■ Texto de leitura ■
Figura 1. Micela de caseína em suspensão no leite
Fonte: https://www.projects.science.uu.nl/fcc/peopleindex/kees/kees.htm
Impacto da caseína no rendimento industrial
No simulador abaixo, desenvolvido pela Clínica do Leite – ESALQ/USP é possível quantificar o impacto do teor de caseína no rendimento do queijo muçarela.
O teor de caseína x teor de proteína total
Discutimos até agora que o principal fator que afeta o rendimento industrial é o teor de caseína. Por sua vez, a caseína é uma das frações da “proteína total” e representa na média 78% desta.
No entanto, existe uma variação nesta porcentagem de caseína na proteína total (conhecido como PCAS). Abaixo, podemos ver o exemplo de uma indústria com cerca de 400 fazendas. O gráfico mostra a relação entre a proteína total e a porcentagem na forma de caseína.
Podemos observar que existem produtores com proteína total de 3,50%, mas com porcentagem na caseína (PCAS) variando de 75 a 79. Ou seja, apesar de terem 3,5% de proteína total, o teor de caseína é de 2,62 e 2,77%, respectivamente.
Gráfico 3. Distribuição dos produtores em função da proteína total e PCAS
Mas o que afeta a porcentagem de caseína ?
Existem alguns fatores que podem afetar o PCAS como nutrição, genética, estágio de lactação, etc. Iremos chamar a atenção aqui para o principal deles e que merece atenção especial: a sanidade da glândula mamária, ou seja, a contagem de Células Somáticas (CCS ).
Durante o processo de infecção da glândula mamária ocorrem alterações na composição do leite. A concentração de proteína total geralmente permanece igual em função do aumento das “proteínas do soro” e da diminuição da caseína. Ou seja, a mastite que leva o aumento da CCS, provoca a diminuição do PCAS. No gráfico abaixo, é mostrada a correlação entre aumento da CCS e a diminuição do PCAS.
Gráfico 4. Impacto da CCS no PCAS (porcentagem da proteína na forma de caseína)
Por exemplo, se um rebanho que possui CCS de 100 mil e PCAS de 78%, tiver problema de mastite e a CCS se elevar para 800 mil, o PCAS irá diminuir cerca de 3 unidades, ou seja, cairá para 75%.
Portanto, a mastite tem um impacto também na qualidade do leite (menor teor de caseína) e consequentemente no rendimento industrial.
Como monitorar a caseína no leite ?
Há cerca de 5 anos seria praticamente inviável realizar a análise de caseína em grande escala considerando-se os métodos de análise disponíveis (demorados e de alto custo). Porém, com os avanços tecnológicos e novos equipamentos a análise tornou-se acessível às indústrias.

■ Informações exibidas ■
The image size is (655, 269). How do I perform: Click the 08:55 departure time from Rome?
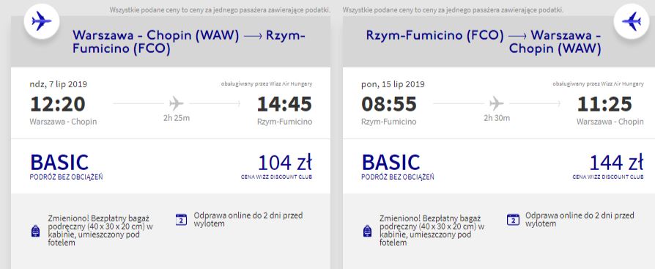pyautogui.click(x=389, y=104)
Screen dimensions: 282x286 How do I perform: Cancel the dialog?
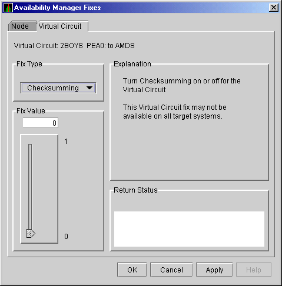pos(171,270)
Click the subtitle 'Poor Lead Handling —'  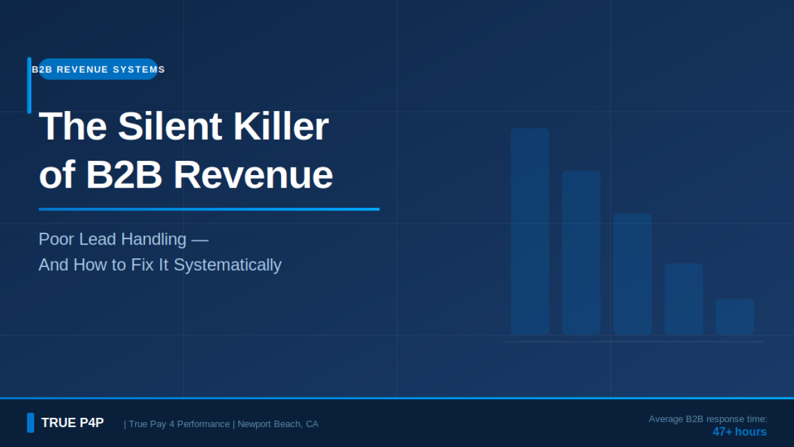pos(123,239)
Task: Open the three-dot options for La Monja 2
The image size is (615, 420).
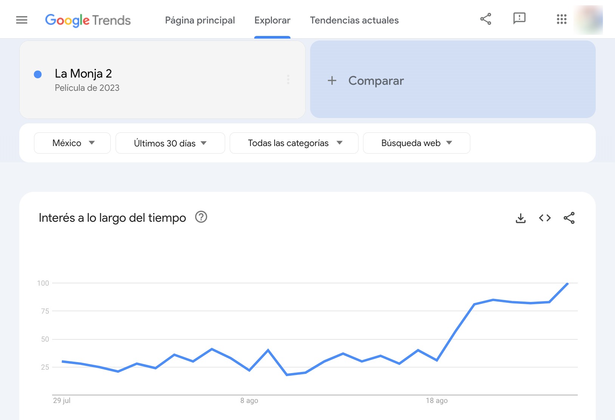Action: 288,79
* * *
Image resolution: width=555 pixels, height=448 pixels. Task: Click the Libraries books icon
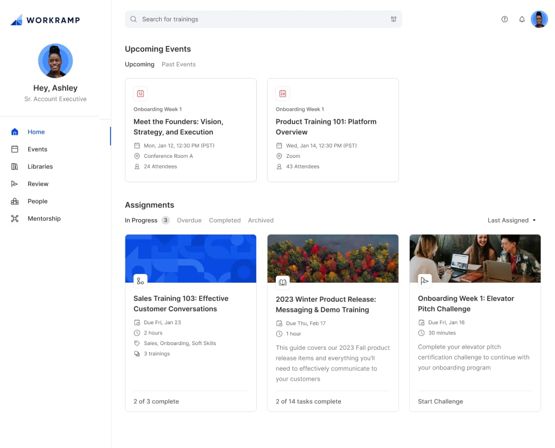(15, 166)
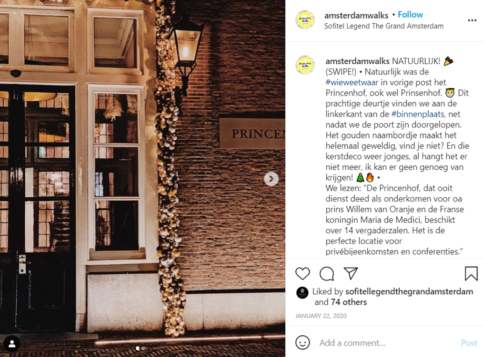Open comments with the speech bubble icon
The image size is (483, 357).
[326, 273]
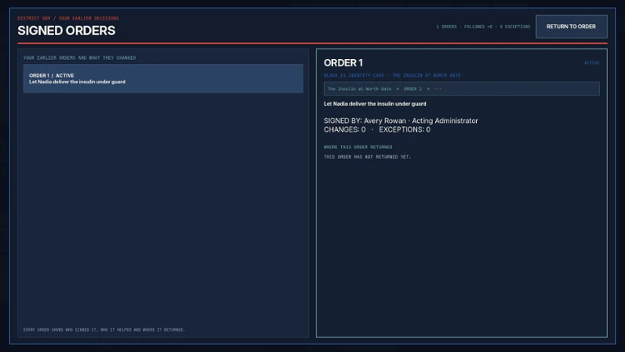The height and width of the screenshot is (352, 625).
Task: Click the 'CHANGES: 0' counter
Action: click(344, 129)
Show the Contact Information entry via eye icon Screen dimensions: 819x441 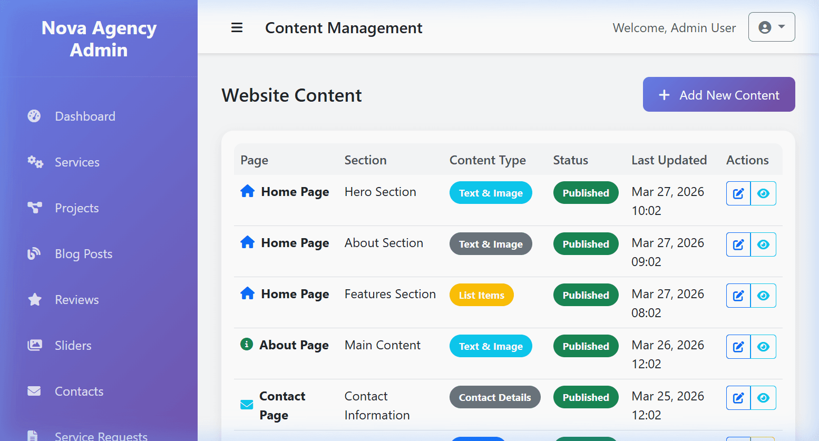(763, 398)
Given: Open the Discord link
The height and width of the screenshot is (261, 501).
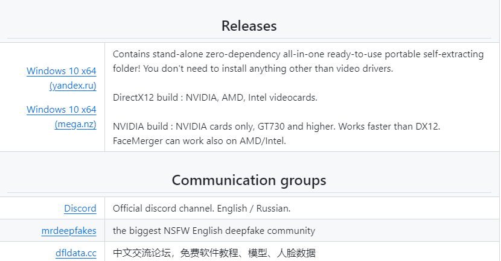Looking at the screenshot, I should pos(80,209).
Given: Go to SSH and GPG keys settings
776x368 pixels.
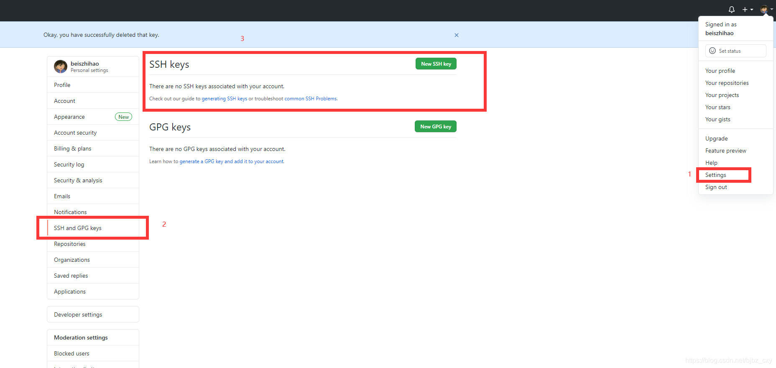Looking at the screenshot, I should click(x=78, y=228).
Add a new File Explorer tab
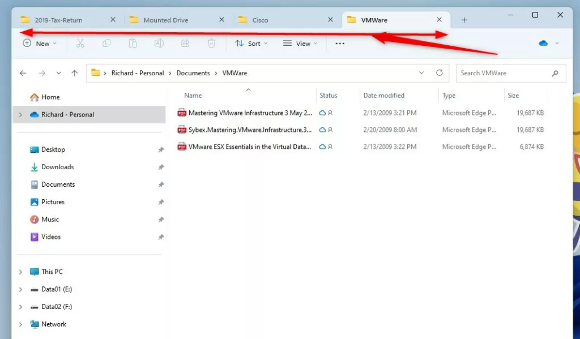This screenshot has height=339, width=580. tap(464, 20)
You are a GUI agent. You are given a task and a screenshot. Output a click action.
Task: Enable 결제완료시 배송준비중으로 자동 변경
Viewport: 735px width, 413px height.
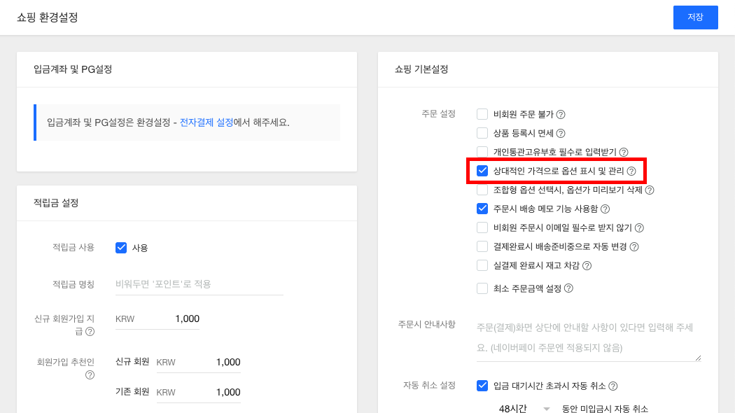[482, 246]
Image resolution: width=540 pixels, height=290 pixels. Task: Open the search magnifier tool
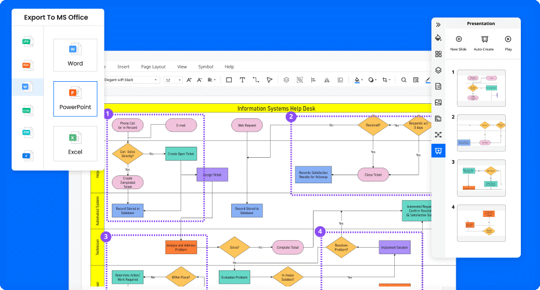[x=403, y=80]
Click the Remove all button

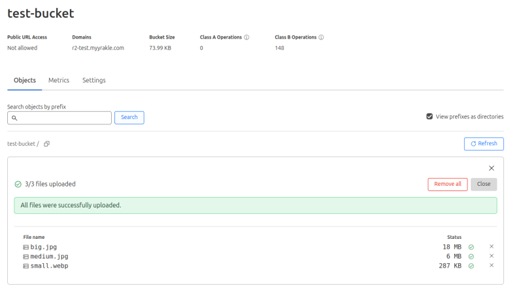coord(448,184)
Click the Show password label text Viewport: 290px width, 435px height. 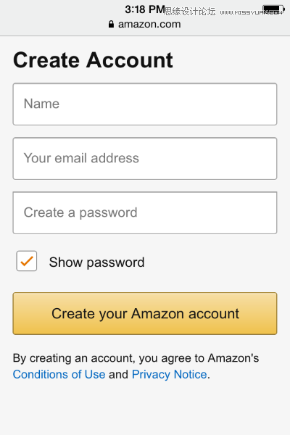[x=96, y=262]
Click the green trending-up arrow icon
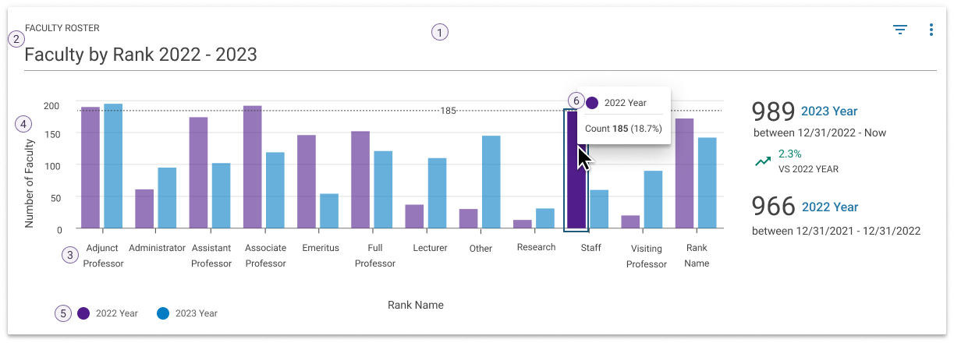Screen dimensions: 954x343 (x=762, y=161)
* * *
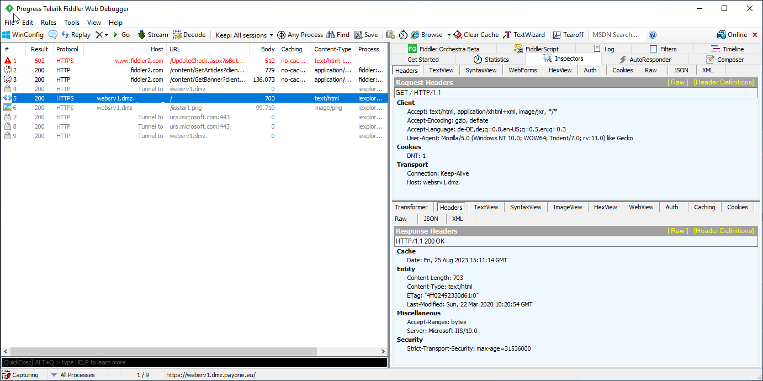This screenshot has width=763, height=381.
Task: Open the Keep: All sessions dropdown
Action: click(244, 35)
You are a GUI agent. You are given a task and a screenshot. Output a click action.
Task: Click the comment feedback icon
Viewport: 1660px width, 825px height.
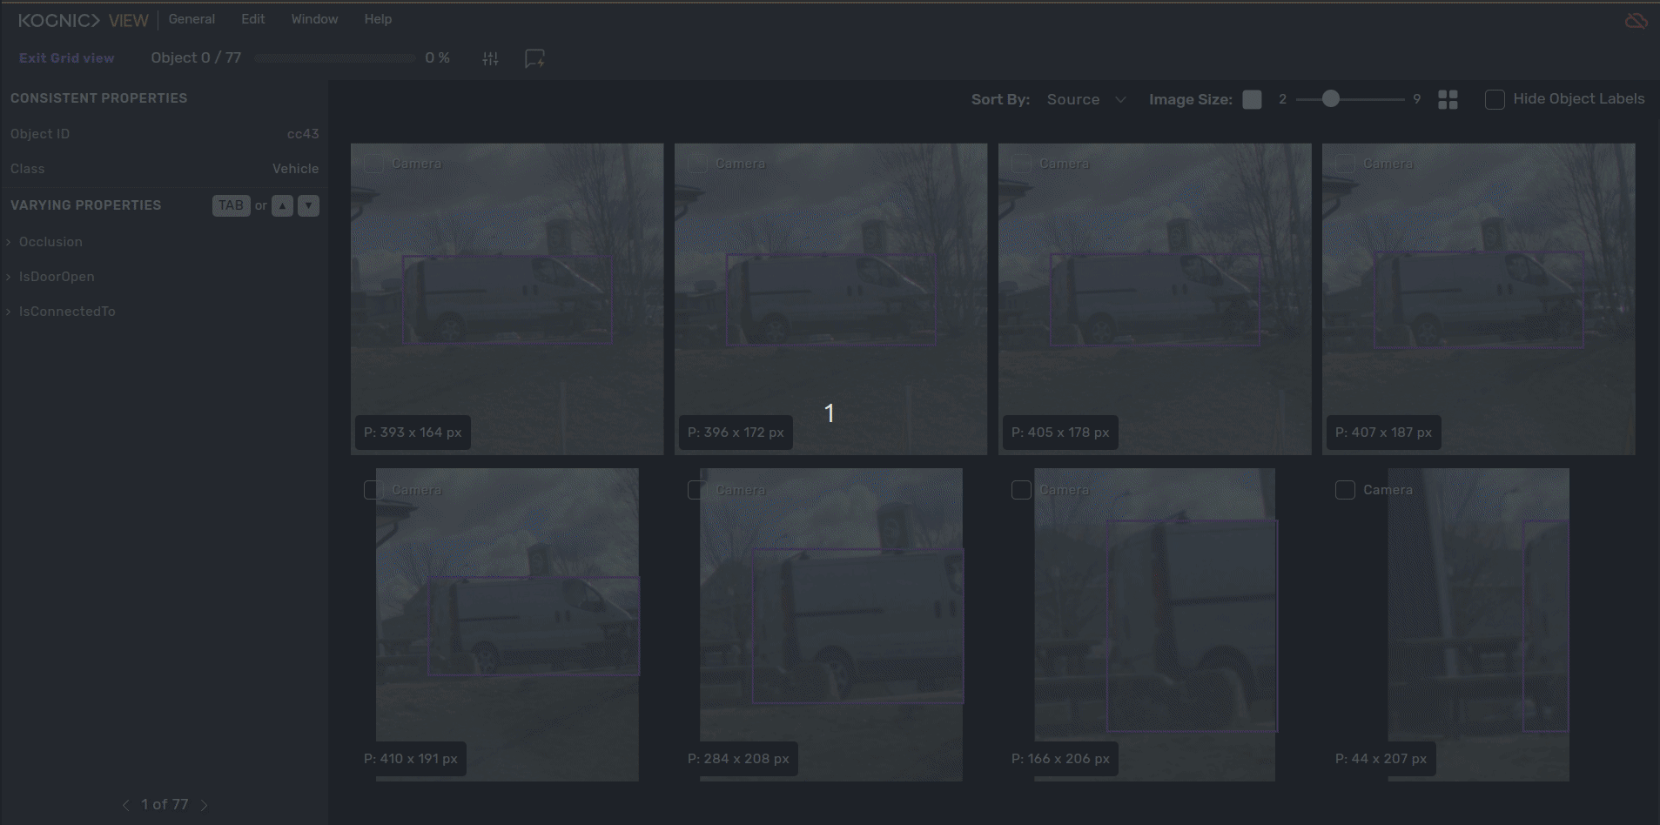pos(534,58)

■ Instrução 1 ■
Reproduza o trecho do texto sobre caseína que vai de "Figura 1. Micela" até "forma de caseína.", renomeando "rendimento industrial" como "rendimento fabril".
■ Instrução 2 ■
Responda com base no texto sobre caseína:
(a) Em média, que porcentagem da proteína total a caseína representa?
(b) Quantas fazendas tem a indústria citada como exemplo?
(c) No exemplo do rebanho, para quanto cai o PCAS quando a CCS sobe para 800 mil?
■ Instrução 3 ■
Prossiga com o texto sobre caseína no leite a partir do ponto em que ele termina.
Os itens vêm de uma fonte diferente da do texto.

■ Sua resposta 1 ■
Figura 1. Micela de caseína em suspensão no leite
Fonte: https://www.projects.science.uu.nl/fcc/peopleindex/kees/kees.htm
Impacto da caseína no rendimento fabril
No simulador abaixo, desenvolvido pela Clínica do Leite – ESALQ/USP é possível quantificar o impacto do teor de caseína no rendimento do queijo muçarela.
O teor de caseína x teor de proteína total
Discutimos até agora que o principal fator que afeta o rendimento fabril é o teor de caseína. Por sua vez, a caseína é uma das frações da “proteína total” e representa na média 78% desta.
No entanto, existe uma variação nesta porcentagem de caseína na proteína total (conhecido como PCAS). Abaixo, podemos ver o exemplo de uma indústria com cerca de 400 fazendas. O gráfico mostra a relação entre a proteína total e a porcentagem na forma de caseína.

■ Sua resposta 2 ■
(a) 78%.
(b) Cerca de 400.
(c) Para 75%.

■ Sua resposta 3 ■
A mesma amostra já coletada para realizar as análises de gordura, proteína total, sólidos totais e ureia pode ser analisada num equipamento de infravermelho “FTIR” que também poderá fornecer o teor de caseína. No caso da Clínica do Leite – ESALQ/USP, a análise passou a ser disponibilizada em 2009 com a aquisição de um equipamento FTIR que foi devidamente calibrado e validado para a nova análise.
A adesão das indústrias para a nova análise ainda é pequena, cerca de 20% das amostras são testadas também para caseína, mas é um cenário com forte tendência de mudança. A maioria das indústrias estava focada até então em problemas “básicos” como a redução da contagem bacteriana total.
Por outro lado, outras indústrias já iniciaram o monitoramento do teor de caseína há 2 anos e que provavelmente deverão adotá-la como critério de qualificação e de remuneração do produtor em breve, assim como é feito em outros países na Europa.
Com a análise de caseína (CAS), porcentagem da caseína (PCAS) e CCS é possível elaborar relatório de diagnóstico de situação estimando-se a perda na produção de queijo muçarela (Figura 2).
Figura 2. Relatório R401 de diagnóstico da qualidade da proteína total (Software LeiteStat).
Considerações finais
Neste artigo mostramos um dos exemplos de como a má qualidade do leite pode interferir na qualidade do derivados lácteos, usando o exemplo do rendimento industrial na produção de queijo. Existem inúmeros outros exemplos que se somados certamente podem representar o sucesso de uma indústria no mercado.
O acesso a novas análises permitem às indústrias aferir a importância da qualidade da matéria prima para o seu negócio, e consequentemente, repassar estes benefícios aos seus fornecedores de forma precisa.